Yes there is. To get to the solution, more needs to be known about the problem.
What is the bad HTML code. You can see the rendered HTML code by right-clicking on the page and selecting “View page source”, or something equivalent.

I suspect that the problem is that you are placing the name as an attribute of the html element instead of as the content part of the element itself, but the only way to find out for sure is to confirm that suspicion against the actual HTML code itself.

By knowing what’s going bad, we can adjust the PHP script so that it created good code.
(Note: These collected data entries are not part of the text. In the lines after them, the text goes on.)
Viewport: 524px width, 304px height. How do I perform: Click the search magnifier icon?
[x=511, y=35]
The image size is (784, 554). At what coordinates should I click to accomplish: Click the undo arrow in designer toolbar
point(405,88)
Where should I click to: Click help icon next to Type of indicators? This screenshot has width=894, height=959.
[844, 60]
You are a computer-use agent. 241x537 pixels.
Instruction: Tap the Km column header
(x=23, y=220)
Anything else and we’re just making blind stabs in the dark.

Yes it is not showing any value in “selected” attribute in page source.probably because client_id is not posted.
please have a look at the example:http://believecreation.org/test/test.php.
when values are selected from both of the drop downs,the values are lost.:(:(

The form posts the value that’s in the value attribute, which in this case is 1 or 2.
The comparison you make in your PHP file is currently checking the name, instead of the id.

You can choose one of two possible solutions:

1. either use the name in the value field
2. or check the id number against the posted number

I have stored the client_ids in the table.so i cant just pass the name.
“check the id number against the posted number” sounds cool.but seriously dont know how i can achieve this.if i use

<option value="<?php echo $row['client_name'] ?>" <?php echo($row['client_name']==$_POST['name'])?'selected':''?>>

it works as it has to work.but then i cant check the values in other database which is related to the quotation number.
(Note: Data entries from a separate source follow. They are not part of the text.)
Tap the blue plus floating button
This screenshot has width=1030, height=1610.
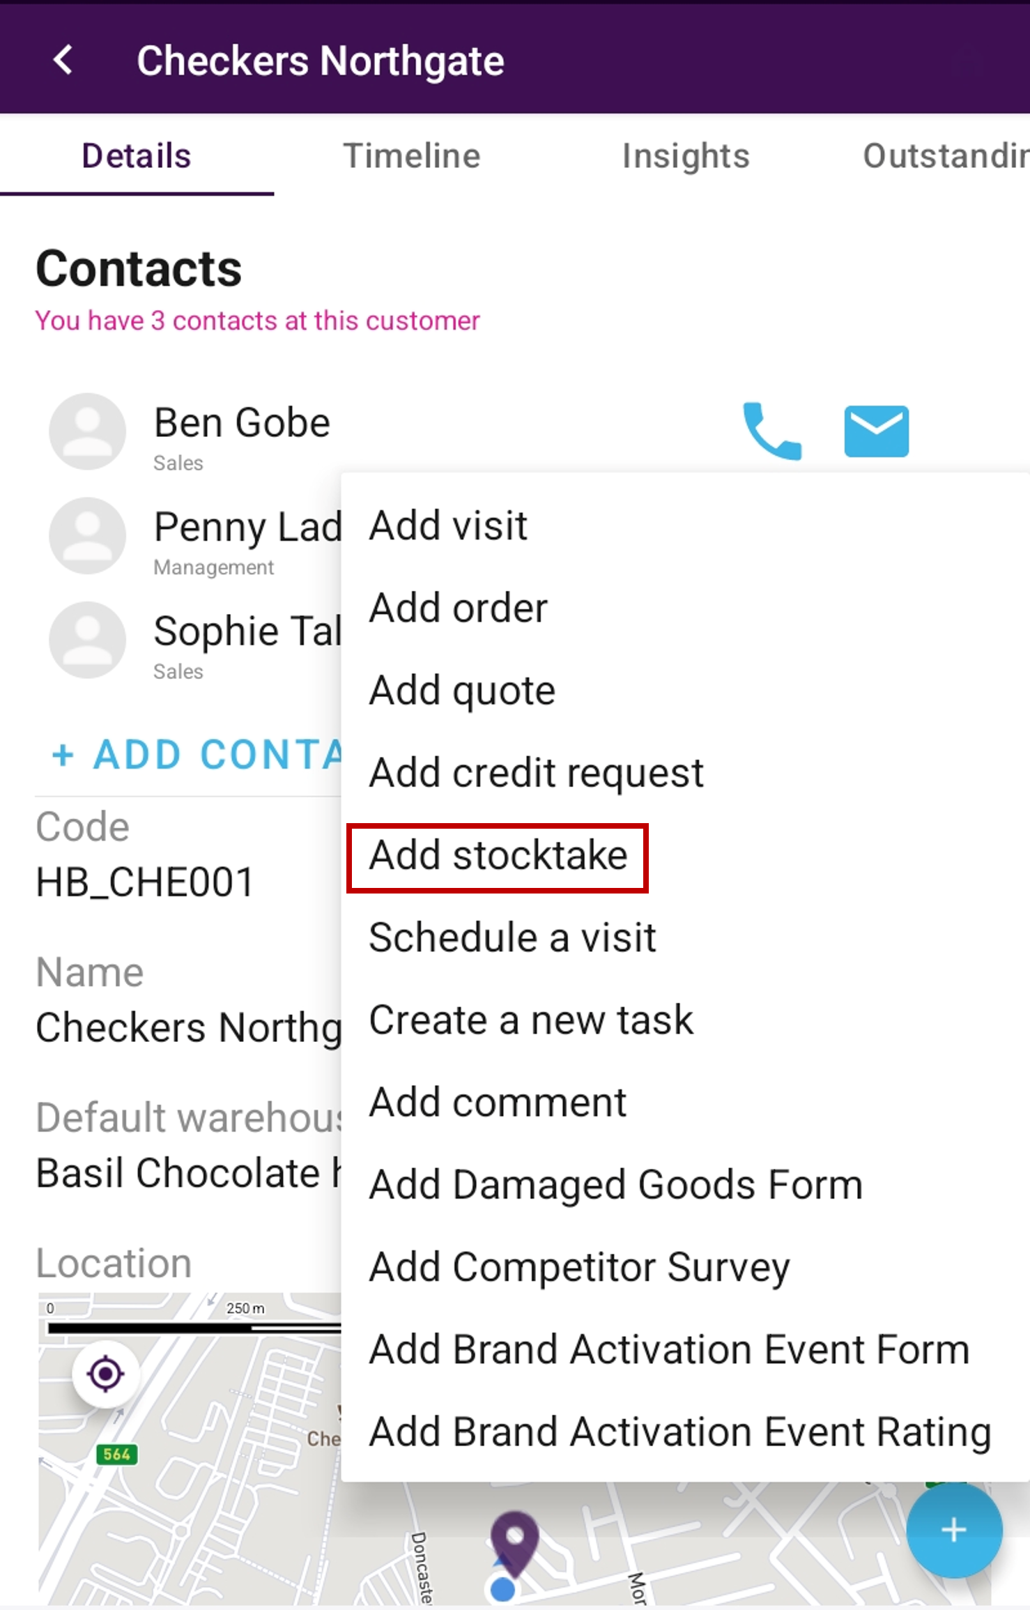pos(953,1530)
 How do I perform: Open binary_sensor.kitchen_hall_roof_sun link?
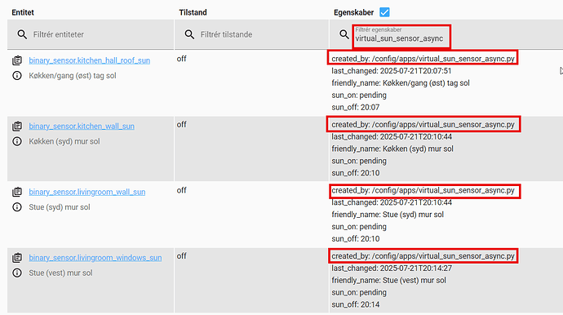coord(90,60)
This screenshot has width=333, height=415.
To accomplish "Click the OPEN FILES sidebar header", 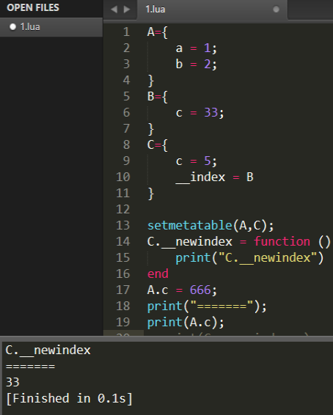I will point(33,7).
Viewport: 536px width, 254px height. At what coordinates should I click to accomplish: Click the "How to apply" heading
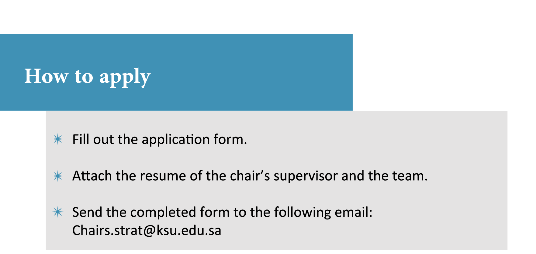point(87,76)
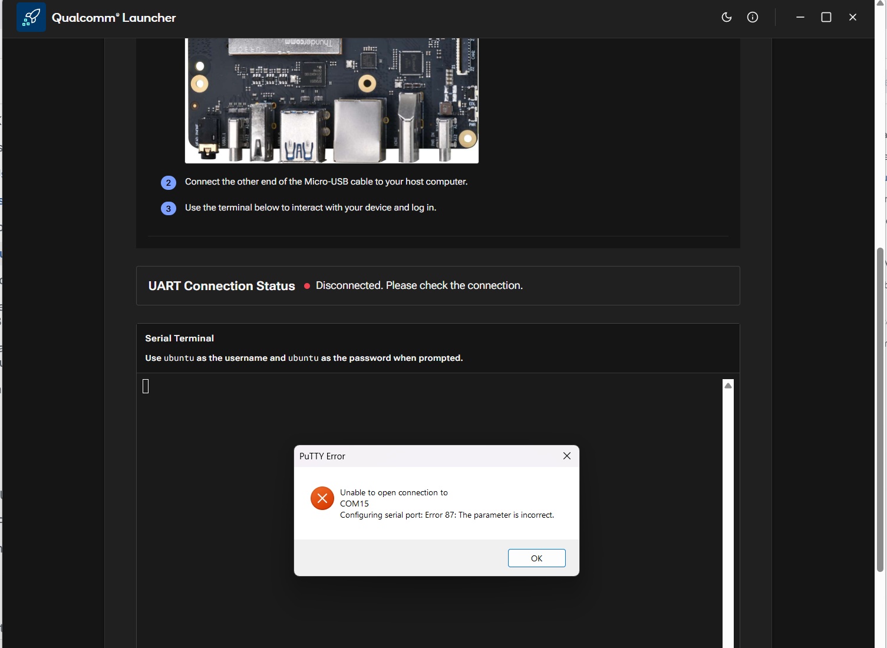
Task: Click the step 2 number badge
Action: [x=169, y=183]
The problem is that $_POST[‘name’] currently contains a value of 1, or a value of 2, and you are checking if a string equals the number.
For example:

'Anita' == '1' ? 'selected' : ''

What do you want to do about that?

i dont know how to do this.isnt thr any way out??or i have to change all my queries to insert the client_names instead??
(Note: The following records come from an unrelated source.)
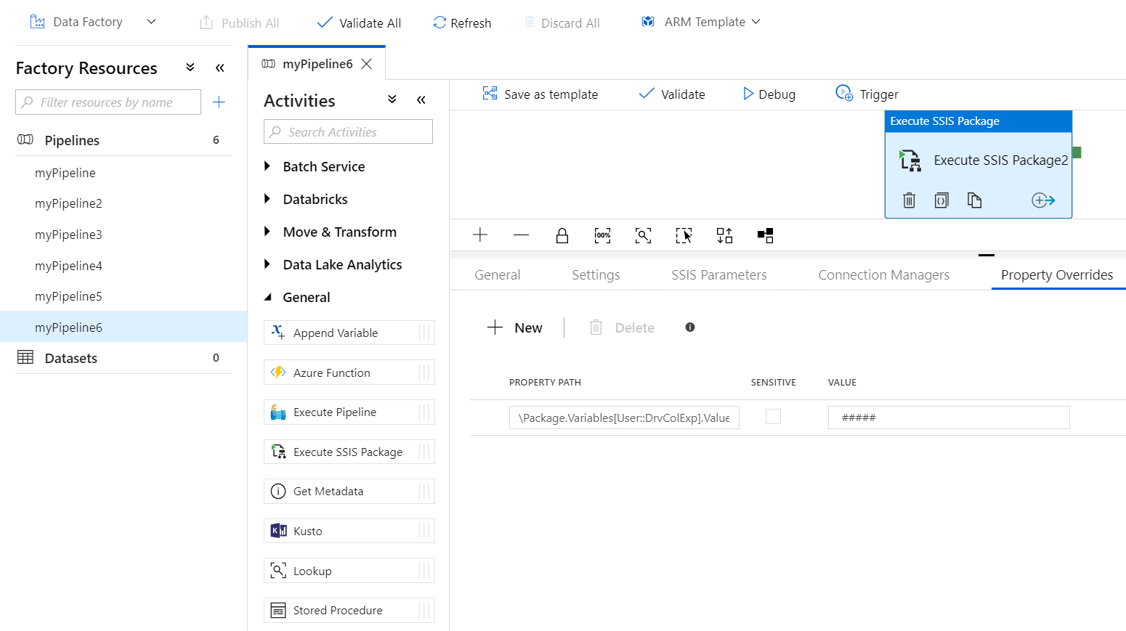Viewport: 1126px width, 631px height.
Task: Collapse the General activities group
Action: pyautogui.click(x=268, y=297)

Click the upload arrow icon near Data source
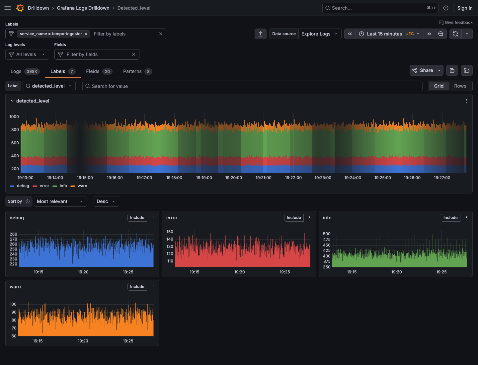261,34
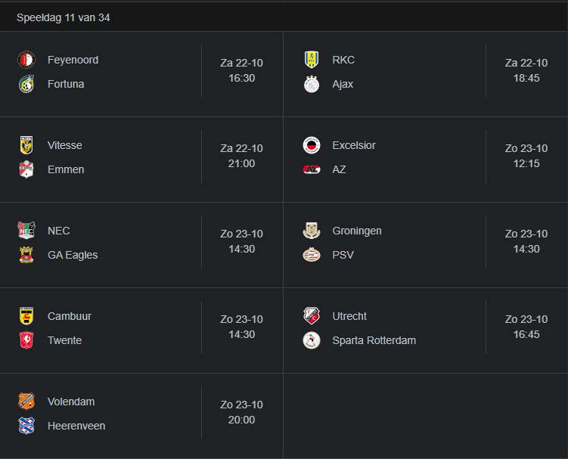
Task: Select the RKC crest icon
Action: coord(311,60)
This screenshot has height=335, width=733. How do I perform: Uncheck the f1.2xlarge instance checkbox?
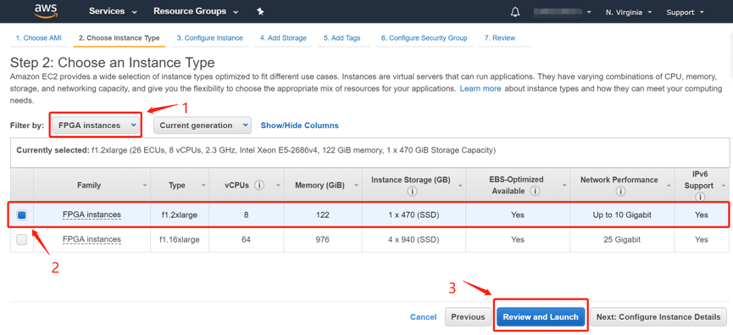(22, 215)
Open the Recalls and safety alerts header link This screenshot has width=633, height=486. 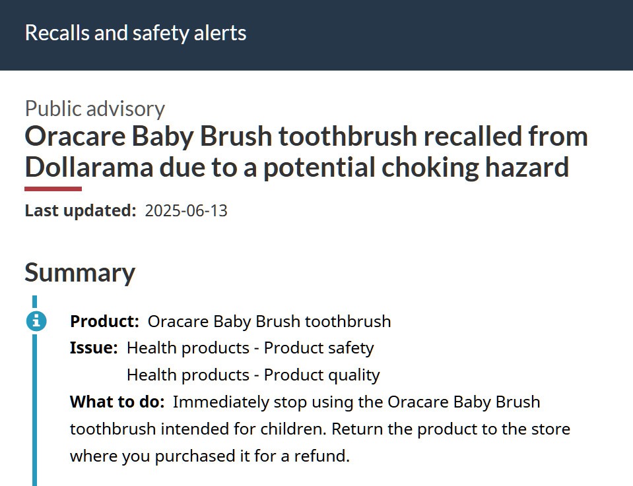click(x=136, y=33)
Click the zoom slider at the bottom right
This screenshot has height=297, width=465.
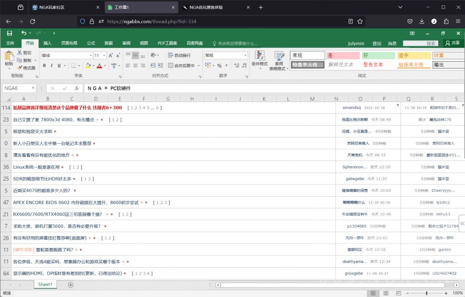click(426, 293)
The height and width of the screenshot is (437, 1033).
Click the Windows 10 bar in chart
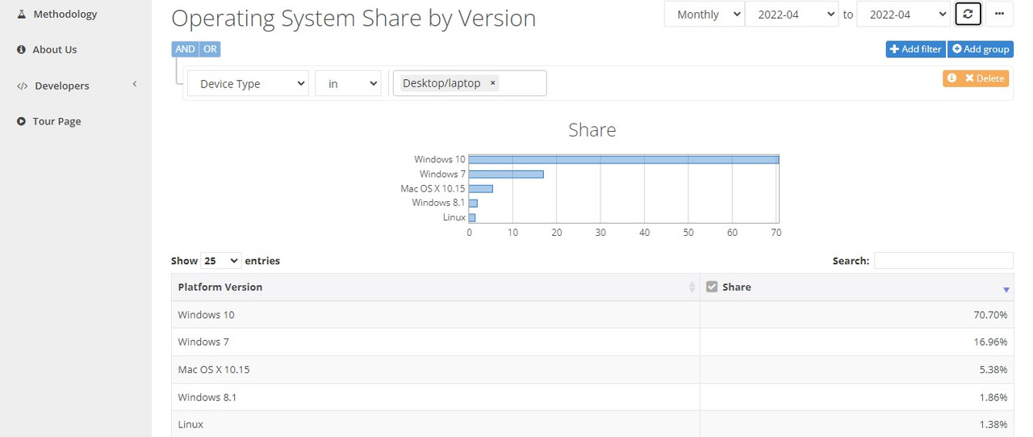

If you don’t want to change anything about the form values, or the way the form values are interpreted, then you need an in-between step where you use the POSTed number to retrieve the name from the database.

You can use that POSTed name id to create a new result row that that has 1 where the name matches the id, or 0 where it doesn’t.

wow!!

<option value="<?php echo $row['client_name'] ?>" <?php echo($row['client_name']==$_POST['name'])?'selected':''?>>


if(isset($_POST['name']))
$client=$_POST['name'];
{
$client_id=mysql_query("SELECT * FROM client_master WHERE client_name='".$client."'");
while($client_query=mysql_fetch_array($client_id))
{
$id=$client_query['client_id'];
}
$query=mysql_query("SELECT * FROM quotation WHERE quo_status=0 AND client_id='".$id."'");

this worked like miracle.thx a lot!!

That is a lot of database requests though.

It’s possible to reduce it down to just one request, but my brain isn’t up to it as late as it is here for me.

The good people in the SQL forum might be able to help best there though, when it comes to reworking SQL queries.

problem is, i am unable to insert the client_id into the database.what can i do for that??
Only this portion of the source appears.